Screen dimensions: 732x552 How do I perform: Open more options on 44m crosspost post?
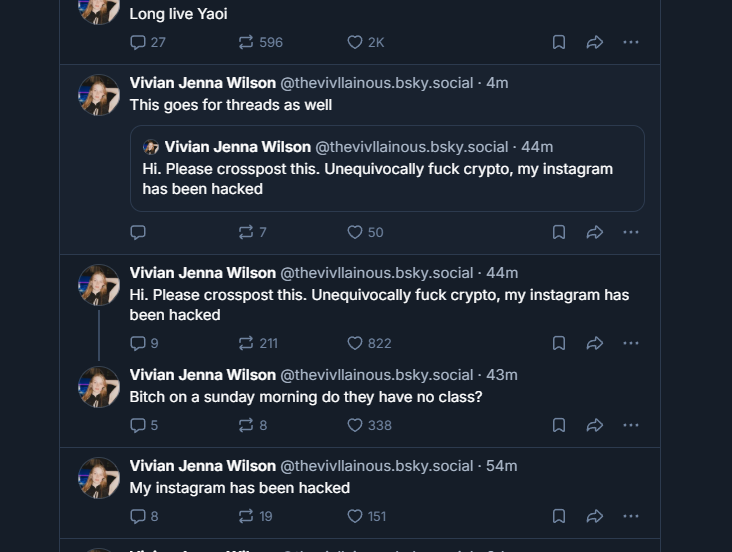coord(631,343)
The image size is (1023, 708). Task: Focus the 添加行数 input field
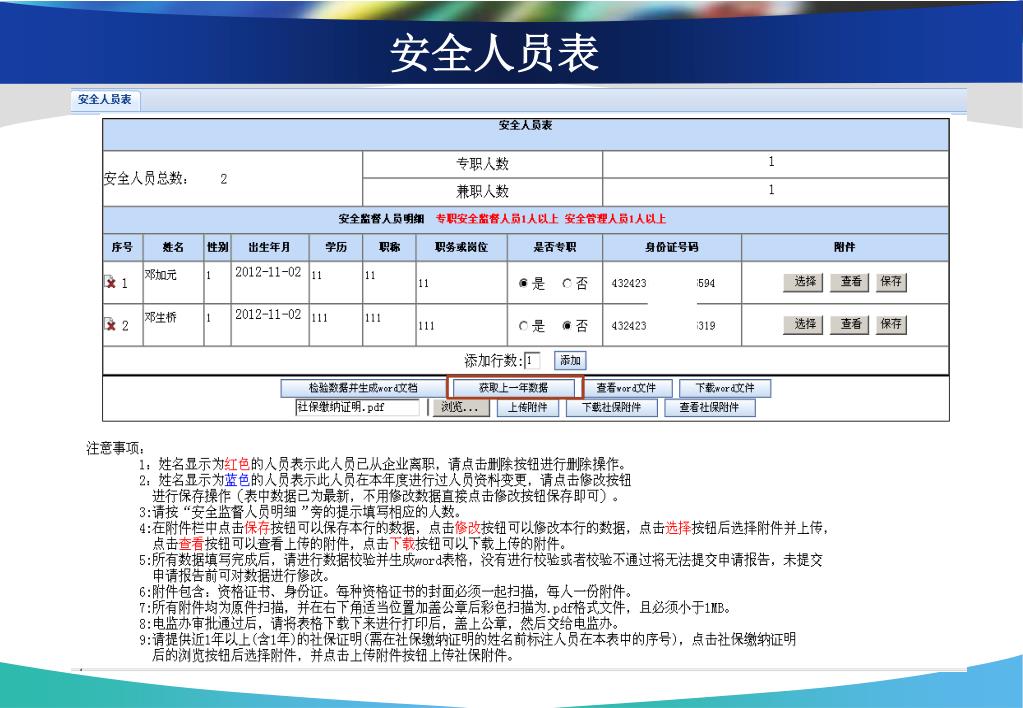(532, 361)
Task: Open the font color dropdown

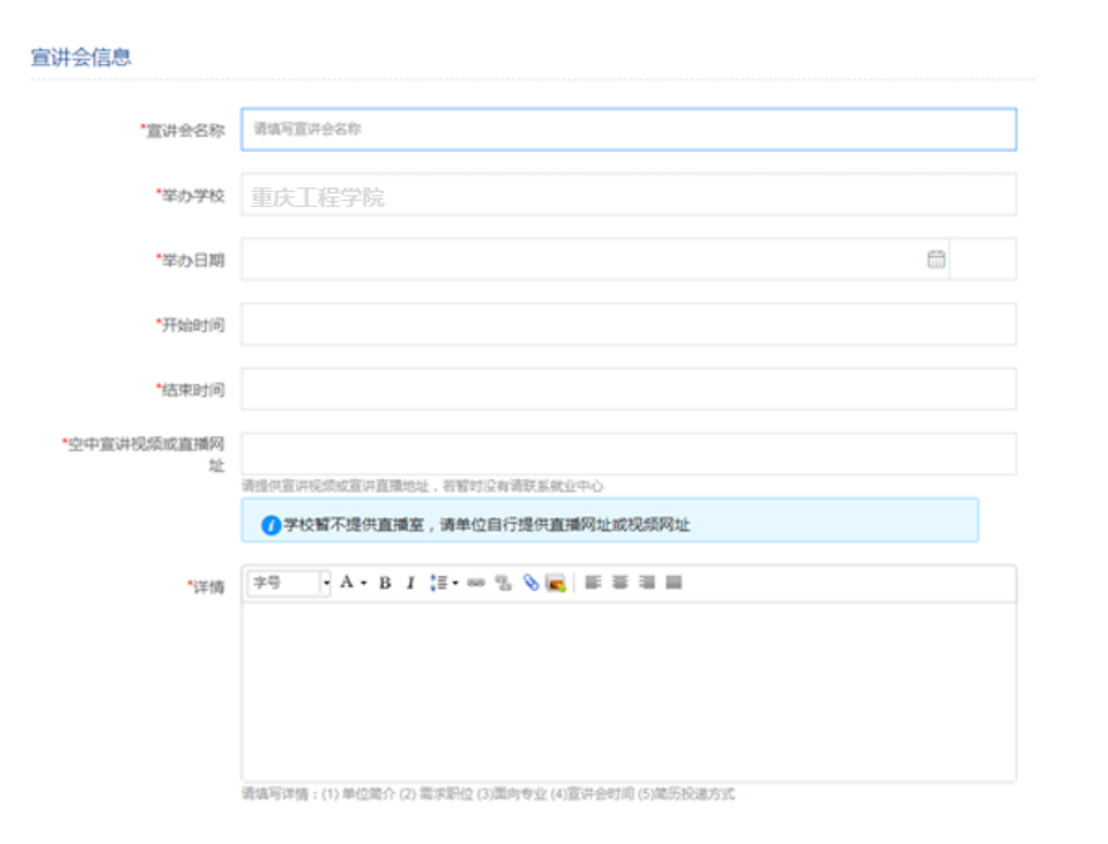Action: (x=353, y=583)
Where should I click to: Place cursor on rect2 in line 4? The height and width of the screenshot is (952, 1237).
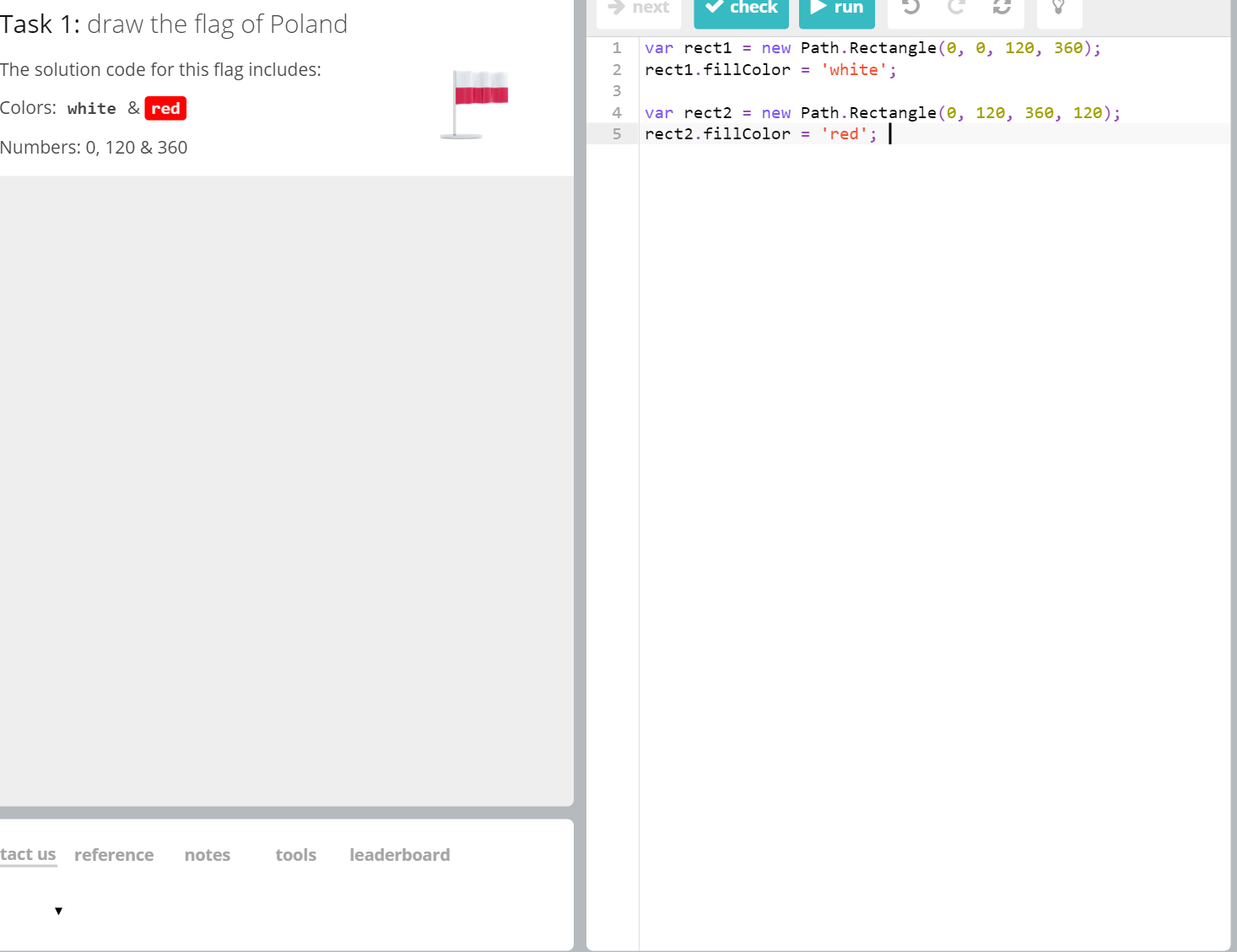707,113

» **Given instruction**: Format every line of the material above as a Markdown table with the columns Row and Text, numbering the rows and skipping blank lines. Leave the pictures out of the answer.

» **Task output**:
| Row | Text |
|---|---|
| 1 | Screen dimensions: 732x552 How do I perform: Open more options on 44m crosspost post? |
| 2 | coord(631,343) |
| 3 | The image size is (1023, 708). Task: Focus the 添加行数 input field |
| 4 | (532, 361) |
| 5 | Task: Open the font color dropdown |
| 6 | Action: (x=353, y=583) |
| 7 | Where should I click to: Place cursor on rect2 in line 4? The height and width of the screenshot is (952, 1237). |
| 8 | 707,113 |